1. Download subinacl.msi from this webpage (https://www.microsoft.com/en-us/download/details.aspx?id=23510) and install it in the target system.
2. In the command prompt with administrator privileges, go to the directory containing the tool: cd “ C:\Program Files (x86)\Windows Resource Kits\Tools\)"
3. Run the command: subinacl.exe /service Spooler /grant=contoso\tuser=PTO
   

   Note. In this case we have granted a user the permissions to pause/continue, start or stop a service. The full list of the available permissions:

   F : Full Control
R : Generic Read
W : Generic Write
X : Generic eXecute
L : Read controL
Q : Query Service Configuration
S : Query Service Status
E : Enumerate Dependent Services
C : Service Change Configuration
T : Start Service
O : Stop Service
P : Pause/Continue Service
I : Interrogate Service
U : Service User-Defined Control Commands

   If you need to grant permissions on a remote machine, the syntax is as follows:
   subinacl /SERVICE \\lon-prnt1\spooler /grant=contoso\tuser=F

4. Now you only have to log on with the user account and try to restart the service with these commands:
   net stop spooler
net start spooler

If you did everything right, the service would be stopped and started again.

Security Template

A visual (but requiring more actions) graphical way to manage service permissions is using Security Templates. To do it, open mmc.exe console and add the Security Templates snap-in.

Create a new template (New Template).

Specify the name for the new template and go to the System Services section. In the list of services, select your service Print Spooler and open its properties.

Select the startup mode (Automatic) and click Edit Security.

Using the Add button, add a user account or a group to grant permissions to. In our case, Start, stop and pause permission is enough.

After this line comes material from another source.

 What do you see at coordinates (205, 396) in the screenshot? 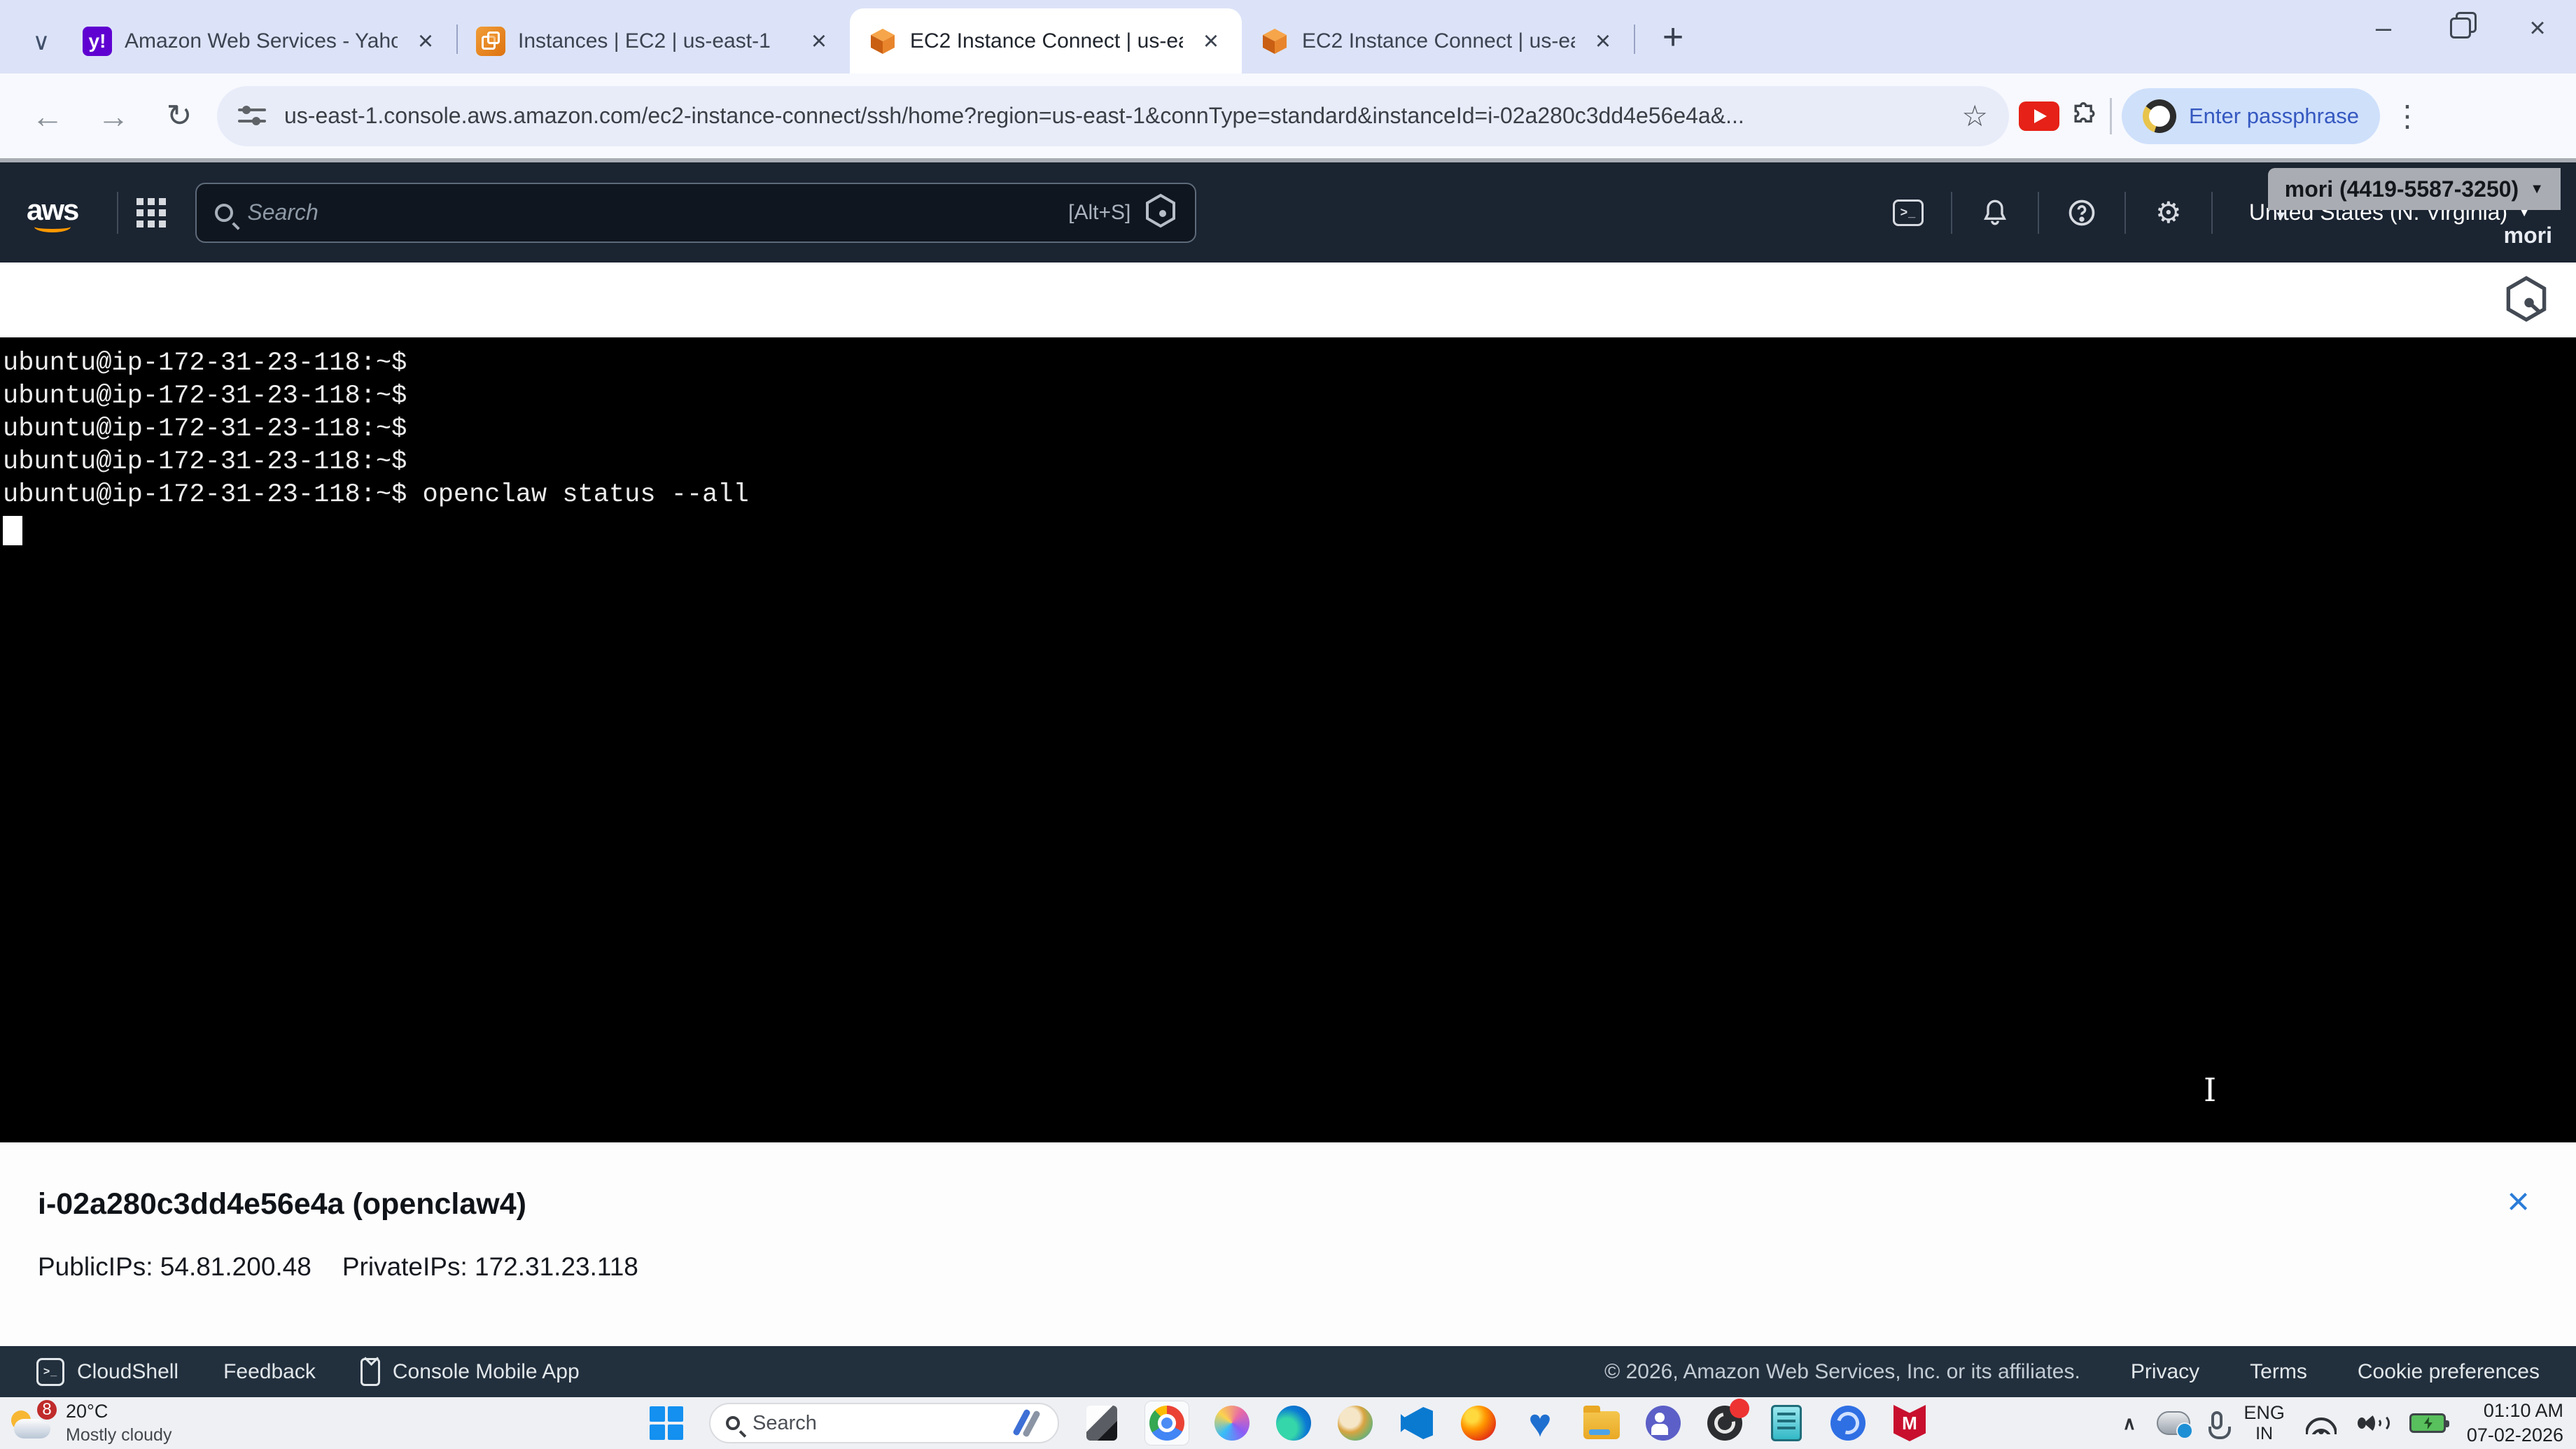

Save this template (Save).

If you open this file, you can see that the information about the permissions is saved in the SDDL format, mentioned earlier. The string obtained in this way can be used as an argument of the sc.exe command.

[Unicode]
Unicode=yes
[Version]
signature="$CHICAGO$"
Revision=1
[Service General Setting]
"Spooler",2,"D:AR(A;;CCDCLCSWRPWPDTLOCRSDRCWDWO;;;SY)(A;;CCDCLCSWRPWPDTLOCRSDRCWDWO;;;BA)(A;;CCLCSWLOCRRC;;;IU)(A;;RPWPDTRC;;;S-1-5-21-3243688314-1354026805-3292651841-1127)S:(AU;FA;CCDCLCSWRPWPDTLOCRSDRCWDWO;;;WD)"

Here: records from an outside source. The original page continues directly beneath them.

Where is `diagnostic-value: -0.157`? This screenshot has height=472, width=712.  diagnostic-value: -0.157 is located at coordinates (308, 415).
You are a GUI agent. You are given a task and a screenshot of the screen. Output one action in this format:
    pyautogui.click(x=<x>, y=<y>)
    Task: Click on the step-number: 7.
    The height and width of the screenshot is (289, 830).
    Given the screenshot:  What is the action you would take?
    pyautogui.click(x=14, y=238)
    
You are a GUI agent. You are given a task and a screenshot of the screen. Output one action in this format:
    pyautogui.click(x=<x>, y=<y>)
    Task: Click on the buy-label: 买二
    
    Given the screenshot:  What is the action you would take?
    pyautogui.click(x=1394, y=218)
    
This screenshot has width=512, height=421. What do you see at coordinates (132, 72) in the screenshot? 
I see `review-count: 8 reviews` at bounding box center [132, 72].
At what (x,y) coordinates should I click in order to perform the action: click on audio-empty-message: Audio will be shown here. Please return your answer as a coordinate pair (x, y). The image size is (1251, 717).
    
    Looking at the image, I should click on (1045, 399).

Now you only have to create a new database (Open Database) using the Security Configuration and Analysis snap-in and import our Security Template from Spooler User Rights.inf.

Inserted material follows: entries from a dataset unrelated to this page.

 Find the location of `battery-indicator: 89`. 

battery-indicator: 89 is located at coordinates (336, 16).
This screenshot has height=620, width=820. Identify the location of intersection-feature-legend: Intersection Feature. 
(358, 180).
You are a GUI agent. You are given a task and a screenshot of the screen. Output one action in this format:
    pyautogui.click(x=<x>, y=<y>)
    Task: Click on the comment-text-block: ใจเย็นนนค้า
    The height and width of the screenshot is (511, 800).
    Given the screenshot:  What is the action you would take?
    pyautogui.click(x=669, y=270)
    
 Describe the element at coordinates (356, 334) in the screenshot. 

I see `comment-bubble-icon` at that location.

Apply this template by invoking Configure Computer Now command from the context menu.

Check that the user has the rights to manage the Spooler service

Service Permissions Management Using GPO

If you have to grant permissions to users to start/stop a service on a number of computers, it’s easier to use GPO features.

1. Create a new GPO or edit the existing one, assign it to the necessary container with the computers in Active Directory. Go to Computer configuration -> Windows Settings -> Security Settings -> System Services.
2. Find the Spooler service and grant permissions to the users like in the method described above. Save the changes.

   Note. Earlier we showed that using the same GPO you can hide any Windows service from all users.

3. Wait till the GPO is applied on client computers and make sure if the service permissions have been applied.

So, we have considered some ways to manage Windows service permissions, which allow to grant any permissions for system services to any user.